--- What you will do ---
The data below is to be returned in full and exactly.

--- Records for the exercise ---
§

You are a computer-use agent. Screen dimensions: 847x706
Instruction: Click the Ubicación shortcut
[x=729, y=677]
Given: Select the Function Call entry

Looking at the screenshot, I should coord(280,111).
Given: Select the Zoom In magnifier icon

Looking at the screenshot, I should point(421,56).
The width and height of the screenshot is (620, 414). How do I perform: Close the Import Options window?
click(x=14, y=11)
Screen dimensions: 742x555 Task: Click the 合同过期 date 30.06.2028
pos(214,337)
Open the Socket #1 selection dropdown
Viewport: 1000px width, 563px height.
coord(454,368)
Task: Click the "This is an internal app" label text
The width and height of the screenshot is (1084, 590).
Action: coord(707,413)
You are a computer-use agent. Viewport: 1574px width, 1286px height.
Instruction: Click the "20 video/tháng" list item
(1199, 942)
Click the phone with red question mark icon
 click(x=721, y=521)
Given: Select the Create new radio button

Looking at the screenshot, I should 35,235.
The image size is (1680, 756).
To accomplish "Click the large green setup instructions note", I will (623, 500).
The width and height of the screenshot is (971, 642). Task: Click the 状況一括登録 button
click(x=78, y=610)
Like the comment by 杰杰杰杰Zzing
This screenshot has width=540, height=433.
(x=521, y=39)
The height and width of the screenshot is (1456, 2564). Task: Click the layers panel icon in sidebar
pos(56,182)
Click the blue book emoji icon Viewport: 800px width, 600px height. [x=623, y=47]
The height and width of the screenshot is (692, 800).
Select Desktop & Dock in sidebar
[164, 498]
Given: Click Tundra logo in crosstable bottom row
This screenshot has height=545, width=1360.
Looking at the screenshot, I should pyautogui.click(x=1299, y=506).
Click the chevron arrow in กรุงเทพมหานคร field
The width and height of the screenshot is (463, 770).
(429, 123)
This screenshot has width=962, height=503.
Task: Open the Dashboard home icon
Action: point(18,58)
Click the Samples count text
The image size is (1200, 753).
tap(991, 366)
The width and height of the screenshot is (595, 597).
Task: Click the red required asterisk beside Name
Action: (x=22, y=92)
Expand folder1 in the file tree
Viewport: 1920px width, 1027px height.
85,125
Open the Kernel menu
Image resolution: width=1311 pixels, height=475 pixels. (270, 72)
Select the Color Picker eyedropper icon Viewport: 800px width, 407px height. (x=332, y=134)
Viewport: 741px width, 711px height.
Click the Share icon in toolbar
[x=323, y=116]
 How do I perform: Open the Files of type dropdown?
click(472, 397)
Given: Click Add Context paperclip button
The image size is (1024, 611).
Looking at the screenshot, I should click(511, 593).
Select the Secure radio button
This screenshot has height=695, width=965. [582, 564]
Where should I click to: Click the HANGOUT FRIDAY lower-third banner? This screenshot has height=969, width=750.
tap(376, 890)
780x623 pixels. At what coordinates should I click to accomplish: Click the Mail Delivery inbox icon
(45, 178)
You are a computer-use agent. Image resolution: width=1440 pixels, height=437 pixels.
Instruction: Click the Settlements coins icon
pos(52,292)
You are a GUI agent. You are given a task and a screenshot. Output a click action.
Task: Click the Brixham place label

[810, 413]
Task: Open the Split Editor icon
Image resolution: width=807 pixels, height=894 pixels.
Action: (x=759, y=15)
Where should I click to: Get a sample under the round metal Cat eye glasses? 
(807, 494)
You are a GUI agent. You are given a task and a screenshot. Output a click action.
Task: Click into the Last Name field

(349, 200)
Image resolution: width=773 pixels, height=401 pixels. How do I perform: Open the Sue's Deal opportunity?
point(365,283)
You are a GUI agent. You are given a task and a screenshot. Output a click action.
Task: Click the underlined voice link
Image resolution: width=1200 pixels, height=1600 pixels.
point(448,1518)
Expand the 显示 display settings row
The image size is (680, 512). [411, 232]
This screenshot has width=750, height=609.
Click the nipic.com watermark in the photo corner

§

--- Answer to this task ---
You are a computer-use agent. Screen dimensions: 847x706
Instruction: Click the Ubicación shortcut
[x=729, y=677]
Given: Select the Function Call entry

Looking at the screenshot, I should coord(280,111).
Given: Select the Zoom In magnifier icon

Looking at the screenshot, I should point(421,56).
The width and height of the screenshot is (620, 414). How do I perform: Close the Import Options window?
click(x=14, y=11)
Screen dimensions: 742x555 Task: Click the 合同过期 date 30.06.2028
pos(214,337)
Open the Socket #1 selection dropdown
Viewport: 1000px width, 563px height.
coord(454,368)
Task: Click the "This is an internal app" label text
The width and height of the screenshot is (1084, 590).
Action: coord(707,413)
You are a computer-use agent. Viewport: 1574px width, 1286px height.
Instruction: Click the "20 video/tháng" list item
(1199, 942)
Click the phone with red question mark icon
 click(x=721, y=521)
Given: Select the Create new radio button

Looking at the screenshot, I should 35,235.
The image size is (1680, 756).
To accomplish "Click the large green setup instructions note", I will (623, 500).
The width and height of the screenshot is (971, 642). Task: Click the 状況一括登録 button
click(x=78, y=610)
Like the comment by 杰杰杰杰Zzing
This screenshot has width=540, height=433.
(x=521, y=39)
The height and width of the screenshot is (1456, 2564). Task: Click the layers panel icon in sidebar
pos(56,182)
Click the blue book emoji icon Viewport: 800px width, 600px height. [x=623, y=47]
The height and width of the screenshot is (692, 800).
Select Desktop & Dock in sidebar
[164, 498]
Given: Click Tundra logo in crosstable bottom row
This screenshot has height=545, width=1360.
Looking at the screenshot, I should pyautogui.click(x=1299, y=506).
Click the chevron arrow in กรุงเทพมหานคร field
The width and height of the screenshot is (463, 770).
(429, 123)
This screenshot has width=962, height=503.
Task: Open the Dashboard home icon
Action: point(18,58)
Click the Samples count text
The image size is (1200, 753).
tap(991, 366)
The width and height of the screenshot is (595, 597).
Task: Click the red required asterisk beside Name
Action: (x=22, y=92)
Expand folder1 in the file tree
Viewport: 1920px width, 1027px height.
85,125
Open the Kernel menu
Image resolution: width=1311 pixels, height=475 pixels. (270, 72)
Select the Color Picker eyedropper icon Viewport: 800px width, 407px height. (x=332, y=134)
Viewport: 741px width, 711px height.
Click the Share icon in toolbar
[x=323, y=116]
 How do I perform: Open the Files of type dropdown?
click(472, 397)
Given: Click Add Context paperclip button
The image size is (1024, 611).
Looking at the screenshot, I should click(511, 593).
Select the Secure radio button
This screenshot has height=695, width=965. [582, 564]
Where should I click to: Click the HANGOUT FRIDAY lower-third banner? This screenshot has height=969, width=750.
tap(376, 890)
780x623 pixels. At what coordinates should I click to accomplish: Click the Mail Delivery inbox icon
(45, 178)
You are a computer-use agent. Image resolution: width=1440 pixels, height=437 pixels.
Instruction: Click the Settlements coins icon
pos(52,292)
You are a GUI agent. You are given a task and a screenshot. Output a click action.
Task: Click the Brixham place label

[810, 413]
Task: Open the Split Editor icon
Image resolution: width=807 pixels, height=894 pixels.
Action: (x=759, y=15)
Where should I click to: Get a sample under the round metal Cat eye glasses? 
(807, 494)
You are a GUI agent. You are given a task and a screenshot. Output a click action.
Task: Click into the Last Name field

(349, 200)
Image resolution: width=773 pixels, height=401 pixels. How do I perform: Open the Sue's Deal opportunity?
point(365,283)
You are a GUI agent. You are given a task and a screenshot. Output a click action.
Task: Click the underlined voice link
Image resolution: width=1200 pixels, height=1600 pixels.
point(448,1518)
Expand the 显示 display settings row
The image size is (680, 512). [411, 232]
This screenshot has width=750, height=609.
Click the nipic.com watermark in the photo corner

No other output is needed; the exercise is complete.